Mama looked indecisive for a moment, then waved a dismissive hand. “Oh, don’t mind me.” She nodded her okay. “Go ahead, honey. This is a special occasion. You do well with your weight, anyway. Not like me when I was your age with ol’ Tarishka calling me Miss Piggy in ballet class!” She crossed her eyes and assumed an awkward, knock-kneed waddling execution, arms at a grotesque angle, eliciting a sudden, rolling belly laugh from Angel.
“Aw, Mama,” Angel said, gurgling with laughter, “you were never fat.”
Mama rolled her eyes, then laughed with her and gestured to Angel’s heaping plate. “Have at it, darlin’.”
Angel tucked into the cake, from which carb comfort, within seconds, swirled through her willowy yet supple body.

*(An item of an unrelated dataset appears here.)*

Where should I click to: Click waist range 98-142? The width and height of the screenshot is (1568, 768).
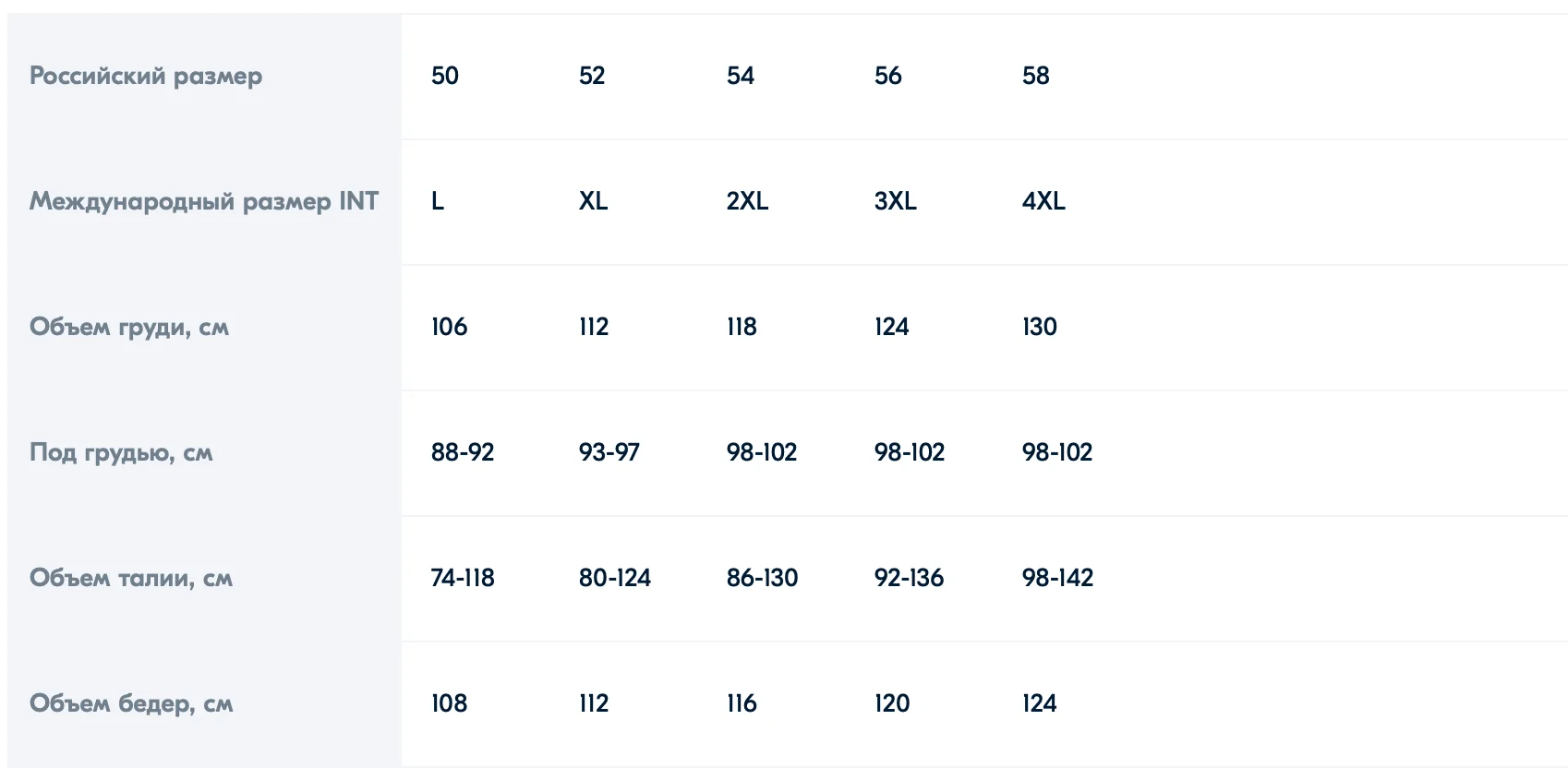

Why does everything I look at turn to fat?
She knew what she needed to do. She excused herself to go to the bathroom and quietly, succinctly made herself throw up. There. That would take care of Karinsky’s in-class references to her “chub” and her ballet coach’s snide remarks like, “been laying into the French fries and milk shakes, have we, Angel?”
The upchucking always left her feeling weak and downtrodden. Unreasonably depressed.
Needy.
Angel shuffled despondently to the bar stool, rejoining her mother. “Would you have had me if you hadn’t retired from ballet?“ she asked.
Mama dropped her dishcloth and moved swiftly to place her hands on Angel’s shoulders and gaze into her eyes. “My darlin’ daughter, you were destined to be. There was never a question in my mind that you were what I wanted in life. ”
Angel slanted her a searching look. “No regrets?”
Mama laughed, a joyful, exuberant, celebratory sound. “None whatsoever.” Then she kissed Angel’s tilted nose and returned to her cleanup.
Angel gazed at her mom at work, awed anew by her strength. She knew of her mom’s difficult childhood, of her being emotionally abandoned by Angel’s sick grandmother, a woman Angel never knew.
It still warmed Angel to hear her mama’s fervent insistence that she preferred spending her life as a stay-at-home mother. Not many friends of hers could say that. Many of them came
from broken homes and had custody issues. She didn’t know what glue held her folks together, she was just thankful it did.
Suddenly, Angel’s sugar high crashed, leaving her feeling more morose than ever. “Daddy doesn’t love me anymore,” she proclaimed, believing it in that instant.